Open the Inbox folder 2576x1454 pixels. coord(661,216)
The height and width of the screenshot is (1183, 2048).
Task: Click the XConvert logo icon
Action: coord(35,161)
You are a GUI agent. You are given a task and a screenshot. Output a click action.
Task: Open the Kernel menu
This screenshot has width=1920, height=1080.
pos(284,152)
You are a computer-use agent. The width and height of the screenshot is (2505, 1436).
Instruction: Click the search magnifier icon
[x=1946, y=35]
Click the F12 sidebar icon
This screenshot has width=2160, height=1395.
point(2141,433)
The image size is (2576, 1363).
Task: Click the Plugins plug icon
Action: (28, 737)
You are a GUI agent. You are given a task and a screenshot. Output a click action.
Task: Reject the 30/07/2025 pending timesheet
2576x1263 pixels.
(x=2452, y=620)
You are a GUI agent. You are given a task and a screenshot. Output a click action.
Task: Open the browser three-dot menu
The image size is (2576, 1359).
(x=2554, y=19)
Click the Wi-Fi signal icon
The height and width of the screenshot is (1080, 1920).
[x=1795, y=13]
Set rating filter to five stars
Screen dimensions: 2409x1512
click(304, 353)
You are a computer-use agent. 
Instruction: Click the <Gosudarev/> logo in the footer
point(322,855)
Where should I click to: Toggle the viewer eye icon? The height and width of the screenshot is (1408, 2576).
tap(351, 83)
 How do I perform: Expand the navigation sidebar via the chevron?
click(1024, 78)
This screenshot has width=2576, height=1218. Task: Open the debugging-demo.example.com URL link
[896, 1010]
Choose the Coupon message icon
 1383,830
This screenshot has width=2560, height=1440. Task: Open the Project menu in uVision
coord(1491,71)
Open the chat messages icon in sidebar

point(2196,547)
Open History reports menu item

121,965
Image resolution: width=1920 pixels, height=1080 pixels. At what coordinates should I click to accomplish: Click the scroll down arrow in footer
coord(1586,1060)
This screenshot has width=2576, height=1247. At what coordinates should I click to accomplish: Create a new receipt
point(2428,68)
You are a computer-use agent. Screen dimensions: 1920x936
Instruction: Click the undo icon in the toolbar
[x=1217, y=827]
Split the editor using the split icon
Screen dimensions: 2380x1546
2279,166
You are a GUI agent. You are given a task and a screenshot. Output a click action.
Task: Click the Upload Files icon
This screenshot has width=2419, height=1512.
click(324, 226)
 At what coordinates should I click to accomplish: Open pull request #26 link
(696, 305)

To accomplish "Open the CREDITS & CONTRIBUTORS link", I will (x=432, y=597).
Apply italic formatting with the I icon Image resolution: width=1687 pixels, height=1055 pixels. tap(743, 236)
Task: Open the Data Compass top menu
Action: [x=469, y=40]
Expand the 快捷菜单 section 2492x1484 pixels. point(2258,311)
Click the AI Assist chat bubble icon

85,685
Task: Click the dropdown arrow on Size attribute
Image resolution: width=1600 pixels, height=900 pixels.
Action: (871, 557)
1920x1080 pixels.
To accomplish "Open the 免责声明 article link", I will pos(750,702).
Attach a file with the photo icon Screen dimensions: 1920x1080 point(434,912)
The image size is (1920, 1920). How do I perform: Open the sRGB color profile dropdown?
● ● ● ●
TASK STATEMENT: All entries are to be printed once more, exactly as given.

OUTPUT BELOW:
Open the Inbox folder 2576x1454 pixels. coord(661,216)
The height and width of the screenshot is (1183, 2048).
Task: Click the XConvert logo icon
Action: coord(35,161)
You are a GUI agent. You are given a task and a screenshot. Output a click action.
Task: Open the Kernel menu
This screenshot has width=1920, height=1080.
pos(284,152)
You are a computer-use agent. The width and height of the screenshot is (2505, 1436).
Instruction: Click the search magnifier icon
[x=1946, y=35]
Click the F12 sidebar icon
This screenshot has width=2160, height=1395.
point(2141,433)
The image size is (2576, 1363).
Task: Click the Plugins plug icon
Action: (28, 737)
You are a GUI agent. You are given a task and a screenshot. Output a click action.
Task: Reject the 30/07/2025 pending timesheet
2576x1263 pixels.
(x=2452, y=620)
You are a GUI agent. You are given a task and a screenshot. Output a click action.
Task: Open the browser three-dot menu
The image size is (2576, 1359).
(x=2554, y=19)
Click the Wi-Fi signal icon
The height and width of the screenshot is (1080, 1920).
[x=1795, y=13]
Set rating filter to five stars
Screen dimensions: 2409x1512
click(304, 353)
You are a computer-use agent. 
Instruction: Click the <Gosudarev/> logo in the footer
point(322,855)
Where should I click to: Toggle the viewer eye icon? The height and width of the screenshot is (1408, 2576).
tap(351, 83)
 How do I perform: Expand the navigation sidebar via the chevron?
click(1024, 78)
This screenshot has width=2576, height=1218. Task: Open the debugging-demo.example.com URL link
[896, 1010]
Choose the Coupon message icon
 1383,830
This screenshot has width=2560, height=1440. Task: Open the Project menu in uVision
coord(1491,71)
Open the chat messages icon in sidebar

point(2196,547)
Open History reports menu item

121,965
Image resolution: width=1920 pixels, height=1080 pixels. At what coordinates should I click to accomplish: Click the scroll down arrow in footer
coord(1586,1060)
This screenshot has width=2576, height=1247. At what coordinates should I click to accomplish: Create a new receipt
point(2428,68)
You are a computer-use agent. Screen dimensions: 1920x936
Instruction: Click the undo icon in the toolbar
[x=1217, y=827]
Split the editor using the split icon
Screen dimensions: 2380x1546
2279,166
You are a GUI agent. You are given a task and a screenshot. Output a click action.
Task: Click the Upload Files icon
This screenshot has width=2419, height=1512.
click(324, 226)
 At what coordinates should I click to accomplish: Open pull request #26 link
(696, 305)

To accomplish "Open the CREDITS & CONTRIBUTORS link", I will (x=432, y=597).
Apply italic formatting with the I icon Image resolution: width=1687 pixels, height=1055 pixels. tap(743, 236)
Task: Open the Data Compass top menu
Action: [x=469, y=40]
Expand the 快捷菜单 section 2492x1484 pixels. point(2258,311)
Click the AI Assist chat bubble icon

85,685
Task: Click the dropdown arrow on Size attribute
Image resolution: width=1600 pixels, height=900 pixels.
Action: (871, 557)
1920x1080 pixels.
To accomplish "Open the 免责声明 article link", I will pos(750,702).
Attach a file with the photo icon Screen dimensions: 1920x1080 point(434,912)
The image size is (1920, 1920). How do I perform: Open the sRGB color profile dropdown?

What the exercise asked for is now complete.